Self-assembled lipid and membrane protein polyhedral nanoparticles

Abstract

We demonstrate that membrane proteins and phospholipids can self-assemble into polyhedral arrangements suitable for structural analysis. Using the Escherichia coli mechanosensitive channel of small conductance (MscS) as a model protein, we prepared membrane protein polyhedral nanoparticles (MPPNs) with uniform radii of ∼20 nm. Electron cryotomographic analysis established that these MPPNs contain 24 MscS heptamers related by octahedral symmetry. Subsequent single-particle electron cryomicroscopy yielded a reconstruction at ∼1-nm resolution, revealing a conformation closely resembling the nonconducting state. The generality of this approach has been addressed by the successful preparation ofMPPNs for two unrelated proteins, the mechanosensitive channel of large conductance and the connexon Cx26, using a recently devised microfluidics- based free interface diffusion system.

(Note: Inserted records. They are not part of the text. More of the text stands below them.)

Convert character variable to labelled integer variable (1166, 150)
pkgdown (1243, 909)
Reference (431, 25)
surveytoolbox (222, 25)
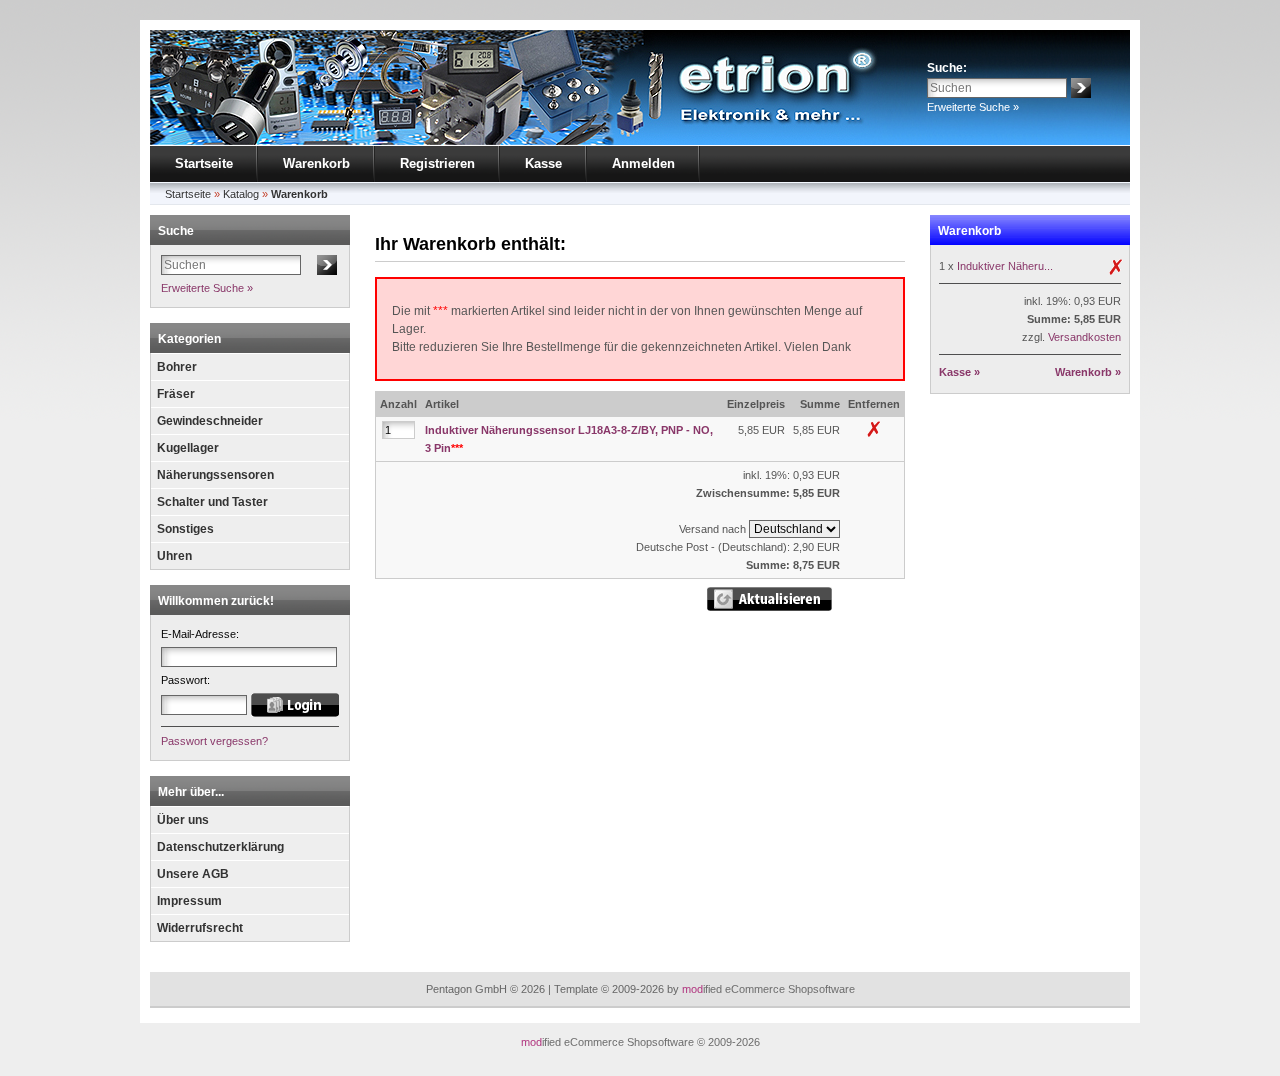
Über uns (183, 820)
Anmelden (643, 163)
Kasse (543, 163)
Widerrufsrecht (200, 928)
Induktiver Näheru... (1005, 266)
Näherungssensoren (215, 475)
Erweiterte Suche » (973, 107)
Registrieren (437, 163)
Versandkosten (1084, 337)
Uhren (174, 556)
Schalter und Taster (212, 502)
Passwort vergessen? (214, 741)
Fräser (176, 394)
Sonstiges (185, 529)
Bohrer (177, 367)
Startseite (204, 163)
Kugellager (188, 448)
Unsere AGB (193, 874)
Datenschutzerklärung (220, 847)
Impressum (189, 901)
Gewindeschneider (210, 421)
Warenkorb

MPPNs provide not only a starting point for the structural analysis of membrane proteins in a phospholipid environment, but their closed surfaces should facilitate studies in the presence of physiological transmembrane gradients, in addition to potential applications as drug delivery carriers or as templates for inorganic nanoparticle formation.

Additional Information

© 2014 National Academy of Sciences. Contributed by Douglas C. Rees, November 26, 2013 (sent for review January 28, 2012). We thank our colleagues at the University of Colorado and California Institute of Technology (Caltech) for helpful comments and criticisms, Randal Bass (Caltech) for providing initial MscS samples, Mark Yeager and Brad Bennett (University of Virginia) for providing samples of Cx26, Steven Ludtke (Baylor University) for EMAN advice, Rob Phillips and Christoph Haselwandter (Caltech) for discussions on polyhedral symmetry, and Chris Arthur (Oregon Health and Science University) and Axel Brilot (Brandeis University) for assistance with image scanning. Molecular graphics images were produced using the University of California, San Francisco (UCSF) Chimera package from the Resource for Biocomputing, Visualization, and Informatics at UCSF (supported by NIH-P41RR001081). Electron microscopy was performed in the Laboratory for 3D Electron Microscopy of Cells at the University of Colorado (supported by NIH-P41GM103431-42). This work was supported in part by a National Institutes of Health (NIH) Exceptional, Unconventional Research Enabling Knowledge Acceleration (EUREKA) Award (to M.H.B.S.), a Howard Hughes Medical Institute Collaborative Innovation Award (to D.C.R. and M.H.B.S.), and NIH Grant GM084211 (to D.C.R.). Author contributions: T.B., H.-J.W., M.K.M., Y.C.L., D.C.R., and M.H.B.S. designed research; T.B., H.-J.W., M.K.M., J. Lee, N.G., J. Lai, K.W., D.C.R., and M.H.B.S. performed research; J. Lee, J. Lai, J.M.H., K.W., and Y.C.L. contributed new reagents/analytic tools; T.B., H.-J.W., M.K.M., J. Lee, N.G., J.M.H., Y.C.L., D.C.R., and M.H.B.S. analyzed data; and D.C.R. and M.H.B.S. wrote the paper.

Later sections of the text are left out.